Jakarta - Emerging-market stocks rose, with the benchmark index heading for a one-week high, after Chinese brokerages rallied and US housing data eased concerns the Federal Reserve will reduce stimulus.
Haitong Securities Co. advanced 4.1 percent in Hong Kong after the Shanghai Stock Exchange said it may allow same-day trading. Gold Fields Ltd. surged 3.7 percent in Johannesburg and Zhaojin Mining Industry Co., a Chinese gold producer, jumped 8 percent after bullion rose above $1,400 an ounce last week.
The won strengthened 0.4 percent against the dollar, the ruble climbed 0.2 percent, while the Indian rupee weakened 1.3 percent.
The MSCI Emerging Markets Index added 0.5 percent to 937.76 as of 4:08 p.m. in Hong Kong, its second day of gains.
The Shanghai exchange is mulling a move to a “T+0” settlement, which allows investors to buy and sell a stock on the same day, an unidentified exchange spokesman said yesterday on its Weibo microblogging platform.
A report last week showed new US home purchases plunged by the most in three years, while data today may show durable goods orders in the US fell.
“The market will remain volatile going forward until the Fed comes out with its actual decision,” Aldo Perkasa, a fund manager at PT Mandiri Manajemen Investasi, which has 22 trillion rupiah ($2 billion) of assets under management, said in Jakarta.
“Trading will be largely driven by news flow.”
All 10 industry groups in MSCI’s emerging markets index advanced, led by industrial and consumer-discretionary companies.
The broad measure has lost 11 percent this year, compared with a 13 percent increase in the MSCI World Index of developed-nation shares.
The developing-nation index trades at 10 times projected 12-month earnings, lower than the MSCI World’s 14 times, data compiled by Bloomberg show.
About $1.4 trillion has been erased from the market value of emerging-market equities since Fed Chairman Ben S. Bernanke said May 22 that policy makers could scale back bond buying.
The Shanghai Composite Index rose 1.9 percent on optimism that the nation’s economy is stabilising.
The Hang Seng China Enterprises Index of mainland companies traded in Hong Kong gained 1.4 percent. Haitong Securities, China’s second-biggest listed brokerage, increased the most since Aug. 12. Citic Securities Co., the largest, climbed 2.5 percent.

→ WORK TO COMPLETE
Can you write the next few sentences of the emerging-market stocks report, picking up right after its final sentence?

→ RECORDED DATA
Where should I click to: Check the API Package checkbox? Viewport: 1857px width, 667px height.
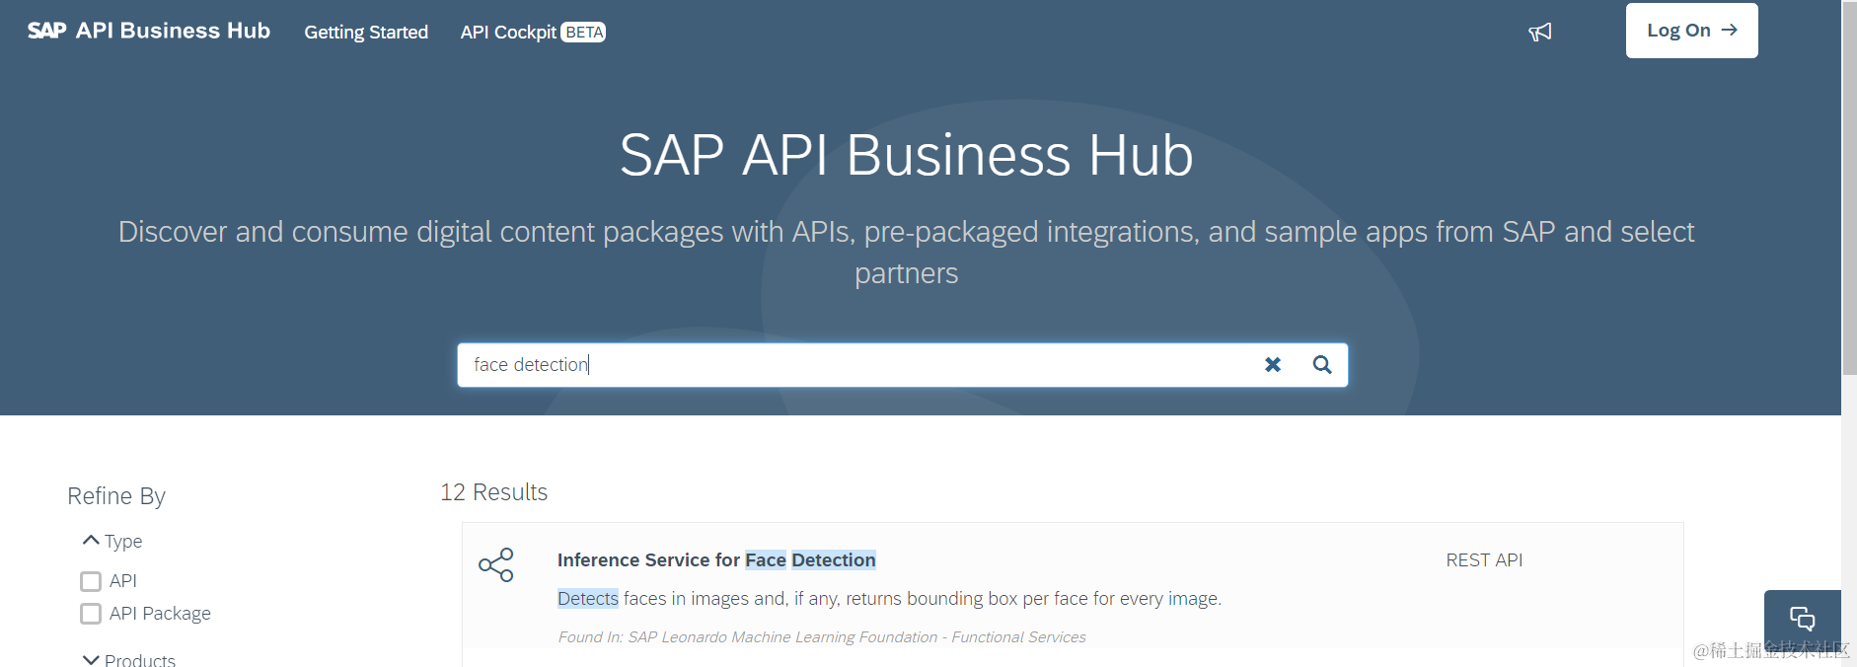(x=91, y=614)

→ ANSWER TO THIS TASK
“It’s a good news to have for the brokers and something we definitely will have in the future,” said Zhou Wei, an analyst at Founder Securities Co.
“The key is the timeframe and it’s for the CSRC to have a final decision on the matter.”
China currently operates a “T+1” settlement system. China has no timetable for T+0 stock trading, the Xinhua News Agency reported last month, citing an unidentified official at the China Securities Regulatory Commission.
The regulator didn’t immediately reply to a faxed query on their stance.
Gold Fields gained the most since August 16. Zhaojin Mining jumped in Hong Kong to an 11-week high.
Hedge funds and other speculators raised bets on higher gold prices to the most in six months as signs of slowing US growth drove bullion above $1,400 for the first time since June.
Plantation operator PT Astra Agro Lestari surged 17 percent in Jakarta, the biggest increase in the MSCI Emerging Markets Index, after palm oil advanced by the most in eight months.
The FTSE/JSE Africa All Shares Index rose 0.2 percent, while Russia’s Micex Index was little changed. South Korea’s Kospi index gained 1 percent as the won appreciated for a second day.
The rupee weakened 1.4 percent after surging 2.1 percent on August 23.
The rupiah slid 0.9 percent to its weakest level since April 2009.
Benchmark gauges in Vietnam and Thailand rose at least 0.7 percent.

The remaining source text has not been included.